As China did in Tibet, a ‘mien kampf’ style regime is being sold and branded, to the outside world, as anti-terrorism training by Beijing. Albeit cautiously the international community is beginning to raise direct concerns to the Chinese.
Australia’s foreign minister is the first to raise the issue directly to the Chinese, on a state visit. Highlighting the treatment of Uighur minorities in Xinjiang at a meeting with her Chinese counterpart yesterday as Beijing comes under increasing international scrutiny over its controversial security policy.
Human rights trashed in the name of terrorism
Marise Payne spoke after meeting with China’s chief diplomat Wang Yi on the first visit to Beijing by an Australian foreign minister in nearly three years as both countries pursue a thaw in relations.
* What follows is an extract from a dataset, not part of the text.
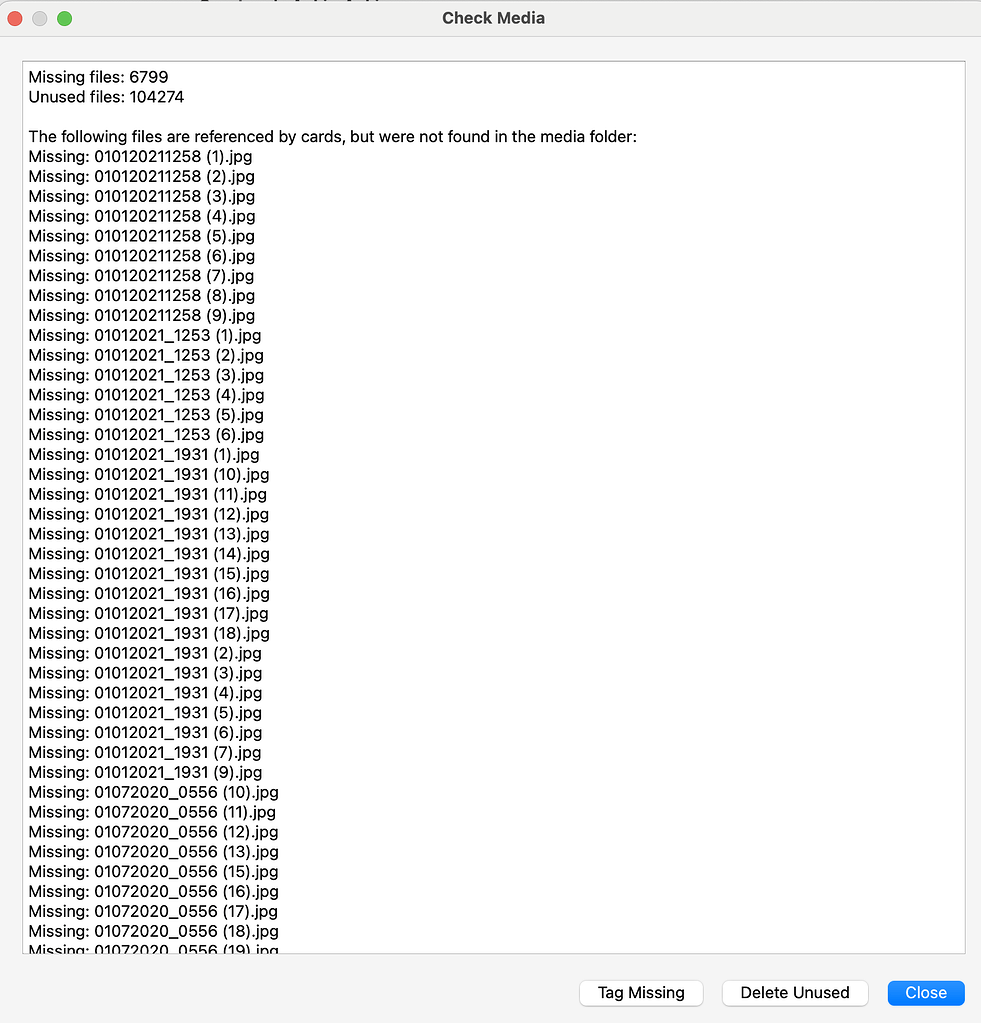This screenshot has width=981, height=1023.
Task: Close the Check Media dialog
Action: [926, 992]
Payne visited Beijing for the Fifth Australia-China Foreign and Strategic Dialogue. It is rare for foreign officials to publicly chastise China over its human rights record during a visit to the country.
Earlier this week, Payne said she would register “serious concerns” over the huge facilities in northwestern Xinjiang region, where activists say up to 1 million Uighurs mainly-Muslim minorities are detained in political re-education camps.
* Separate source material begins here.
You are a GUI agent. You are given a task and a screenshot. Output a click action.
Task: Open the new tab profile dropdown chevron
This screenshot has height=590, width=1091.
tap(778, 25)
She said “We did exchange views on that matter,” at a press conference alongside Wang, but she did not elaborate on what she had told him behind closed doors.
The United States and other countries have called on China to release people held in the detention centres.
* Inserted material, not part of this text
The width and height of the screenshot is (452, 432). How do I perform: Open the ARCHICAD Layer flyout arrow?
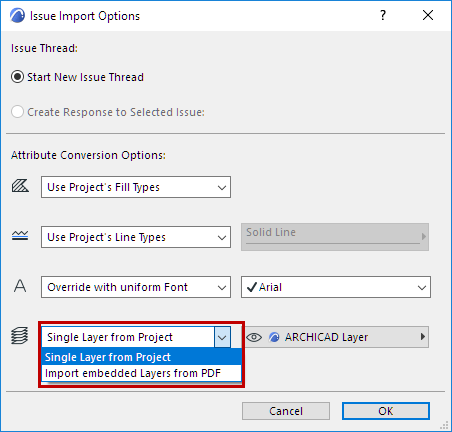click(423, 336)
Earlier this week China also faced a grilling at the UN Human Rights Council in Geneva on Tuesday. The Chinese delegation responded by reiterating Beijing’s branding description of the camps as vocational “training centres” that were built to help people drawn to extremism stay away from terrorism and allow them to be reintegrated into society.
The reports coming from the camps highlight abuse and torture towards the Muslim community, forcing them to eat pork and consume alcohol. China has battled an ugly human rights history and as a superpower is far behind many third world nations in human rights abuses.
Advocacy groups including Human Rights Watch want the Human Rights Council to press Chinese authorities on issues like the use of mass detention centres in the western Xinjiang region where many Uighurs live.
Although the UK has not directly condemned the Chinese publically, concerns have been raised by dowing street staff, however, with major post-Brexit deals looming No 10 does not want to rock the boat by annoying the Chinese.